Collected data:
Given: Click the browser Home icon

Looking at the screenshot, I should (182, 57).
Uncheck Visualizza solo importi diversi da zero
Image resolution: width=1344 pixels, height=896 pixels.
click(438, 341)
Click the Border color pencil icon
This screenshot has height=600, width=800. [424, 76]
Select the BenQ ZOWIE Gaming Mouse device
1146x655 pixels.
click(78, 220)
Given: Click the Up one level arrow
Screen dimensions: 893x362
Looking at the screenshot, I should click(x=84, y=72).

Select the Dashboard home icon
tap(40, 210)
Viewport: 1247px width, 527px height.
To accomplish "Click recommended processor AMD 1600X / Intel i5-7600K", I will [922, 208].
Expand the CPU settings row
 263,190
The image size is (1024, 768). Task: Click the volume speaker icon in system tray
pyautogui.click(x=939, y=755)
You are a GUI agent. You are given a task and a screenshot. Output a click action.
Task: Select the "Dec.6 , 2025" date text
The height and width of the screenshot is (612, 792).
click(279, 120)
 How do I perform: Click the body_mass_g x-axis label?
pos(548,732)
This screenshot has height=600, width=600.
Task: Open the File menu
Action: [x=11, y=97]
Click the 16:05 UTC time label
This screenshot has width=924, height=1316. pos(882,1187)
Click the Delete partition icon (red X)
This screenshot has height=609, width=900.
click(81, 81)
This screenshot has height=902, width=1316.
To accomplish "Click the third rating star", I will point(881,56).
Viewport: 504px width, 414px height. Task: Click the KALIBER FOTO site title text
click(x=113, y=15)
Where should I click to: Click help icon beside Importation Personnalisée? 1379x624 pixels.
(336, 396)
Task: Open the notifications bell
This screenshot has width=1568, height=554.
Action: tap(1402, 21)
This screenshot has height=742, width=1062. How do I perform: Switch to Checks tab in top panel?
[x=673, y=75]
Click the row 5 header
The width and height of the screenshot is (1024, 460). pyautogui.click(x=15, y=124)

Work task:
Would you write down every record again, exactly?

Answer to this exercise:
Given: Click the browser Home icon

Looking at the screenshot, I should (182, 57).
Uncheck Visualizza solo importi diversi da zero
Image resolution: width=1344 pixels, height=896 pixels.
click(438, 341)
Click the Border color pencil icon
This screenshot has height=600, width=800. [424, 76]
Select the BenQ ZOWIE Gaming Mouse device
1146x655 pixels.
click(78, 220)
Given: Click the Up one level arrow
Screen dimensions: 893x362
Looking at the screenshot, I should click(x=84, y=72).

Select the Dashboard home icon
tap(40, 210)
Viewport: 1247px width, 527px height.
To accomplish "Click recommended processor AMD 1600X / Intel i5-7600K", I will [922, 208].
Expand the CPU settings row
 263,190
The image size is (1024, 768). Task: Click the volume speaker icon in system tray
pyautogui.click(x=939, y=755)
You are a GUI agent. You are given a task and a screenshot. Output a click action.
Task: Select the "Dec.6 , 2025" date text
The height and width of the screenshot is (612, 792).
click(279, 120)
 How do I perform: Click the body_mass_g x-axis label?
pos(548,732)
This screenshot has height=600, width=600.
Task: Open the File menu
Action: [x=11, y=97]
Click the 16:05 UTC time label
This screenshot has width=924, height=1316. pos(882,1187)
Click the Delete partition icon (red X)
This screenshot has height=609, width=900.
click(81, 81)
This screenshot has height=902, width=1316.
To accomplish "Click the third rating star", I will point(881,56).
Viewport: 504px width, 414px height. Task: Click the KALIBER FOTO site title text
click(x=113, y=15)
Where should I click to: Click help icon beside Importation Personnalisée? 1379x624 pixels.
(336, 396)
Task: Open the notifications bell
This screenshot has width=1568, height=554.
Action: tap(1402, 21)
This screenshot has height=742, width=1062. How do I perform: Switch to Checks tab in top panel?
[x=673, y=75]
Click the row 5 header
The width and height of the screenshot is (1024, 460). pyautogui.click(x=15, y=124)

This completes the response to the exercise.